Archeologia industriale: conoscerla per valorizzarla

La Guida al patrimonio archeologico-industriale nel padovano di Lino Scalco (ed. Antilia, 2011, 308 pag., 110 foto), oltre a tratteggiare una storia delle diverse fasi dello sviluppo industriale di Padova dalla metà dell’Ottocento sino agli anni Settanta, contiene 109 schede di catalogazione di luoghi di lavoro, suddivisi per aree tematiche, che raccontano la storia di oltre 350 imprese. Un’opera che – come scrive l’autore – si pone l’obiettivo di “sensibilizzare le amministrazioni locali, gli ordini professionali, le categorie economiche e i cittadini affinché venga evitato l’abbandono sconsiderato di questi siti, conservando ciò che veramente merita di essere salvaguardato”.

Questo testo, ricco di preziosissime informazioni, non può che farci riflettere sul ritardo culturale che caratterizza la gestione del territorio e del patrimonio storico nella nostra Regione. Innumerevoli singoli edifici di alto valore e di pregio architettonico sono stati demoliti o abbandonati al degrado. Interi insediamenti industriali sono stati completamente cancellati dal diluvio edificatorio degli ultimi decenni, senza lasciare traccia (a Padova tutta l’area compresa tra il Piovego e la ferrovia). Salvo casi rarissimi nessuna norma di salvaguardia è stata prevista negli strumenti della pianificazione urbanistica e territoriale.

Nel PTRC della Regione Veneto del 2009 si accenna all’importanza dei luoghi dell’archeologia industriale quali “sistemi culturali territoriali da tutelare”, ma poi nell’elenco dei beni architettonici del Novecento allegato li si dimentica quasi completamente (uniche eccezioni nella provincia di Padova lo stabilimento Itala Pilsen in zona industriale e la Torrefazione Vescovi).

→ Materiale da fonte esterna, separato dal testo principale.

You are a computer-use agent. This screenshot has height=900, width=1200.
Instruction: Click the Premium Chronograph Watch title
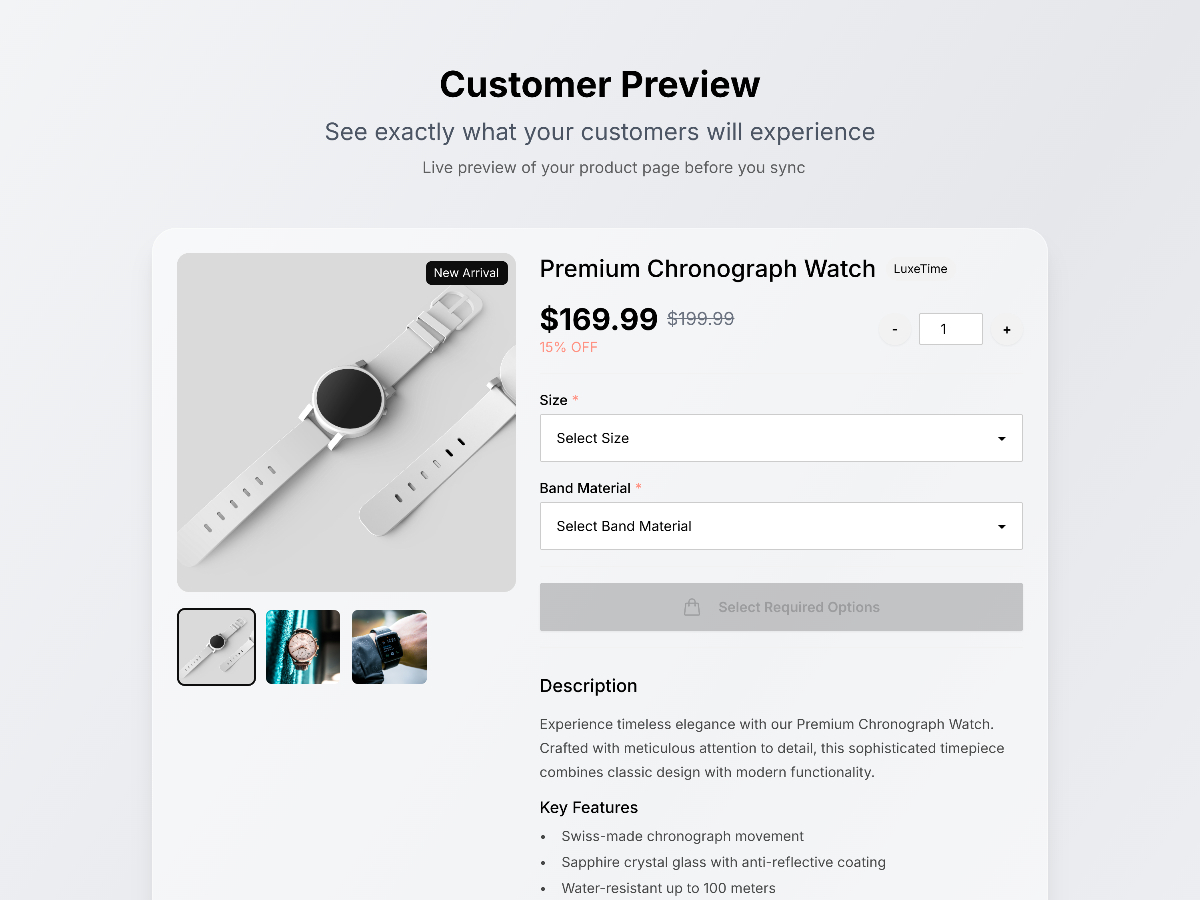tap(707, 269)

Un elenco che la Regione afferma essere provvisorio ed implementabile con segnalazioni di enti locali e cittadini…che, come associazioni culturali e ambientaliste, dobbiamo quanto prima trasmettere alla Regione avvalendoci dell’ampia documentazione contenuta nelle schede predisposte da Lino Scalco.

Ma è ancor più grave il fatto che nell’Atlante degli ambiti paesaggistici, parte integrante del PTRC, e nei documenti sin qui elaborati per il Piano Paesaggistico regionale (che avrebbe dovuto precedere l’elaborazione del PTRC) di archeologia industriale non si faccia cenno. Eppure il valore ed il fascino dell’archeologia industriale, al di là della stessa qualità architettonica dei manufatti, risiede nelle stretto legame un tempo esistente tra stabilimenti produttivi, ambiente e territorio. Oggi la localizzazione di una attività industriale è svincolata dalle caratteristiche del territorio. Negli insediamenti del passato invece era preponderante la disponibilità e vicinanza di risorse materiali ed energetiche. Basti pensare all’importanza dei corsi d’acqua e dei salti idraulici (il caso più emblematico è quello del rapporto a Battaglia Terme tra la conca idraulica, le Officine Meccaniche Galileo e la Società Veneta di Macinazione), delle reti di trasporto fluviali e ferroviarie, delle attività agricole connesse (Zuccherifici di Pontelongo, Montagnana ed Este, Molini di macinazione, Filande, Pastifici), delle caratteristiche delle rocce e dei terreni (cave di argilla e calcare, fornaci). Filiere produttive e trame insediative che sono divenute elementi costitutivi del paesaggio storico, arrivando a configurare in alcuni casi (si pensi a Piazzola sul Brenta) originali modelli di organizzazione sociale e territoriale connessi alla memoria storica ed alla identità dei luoghi.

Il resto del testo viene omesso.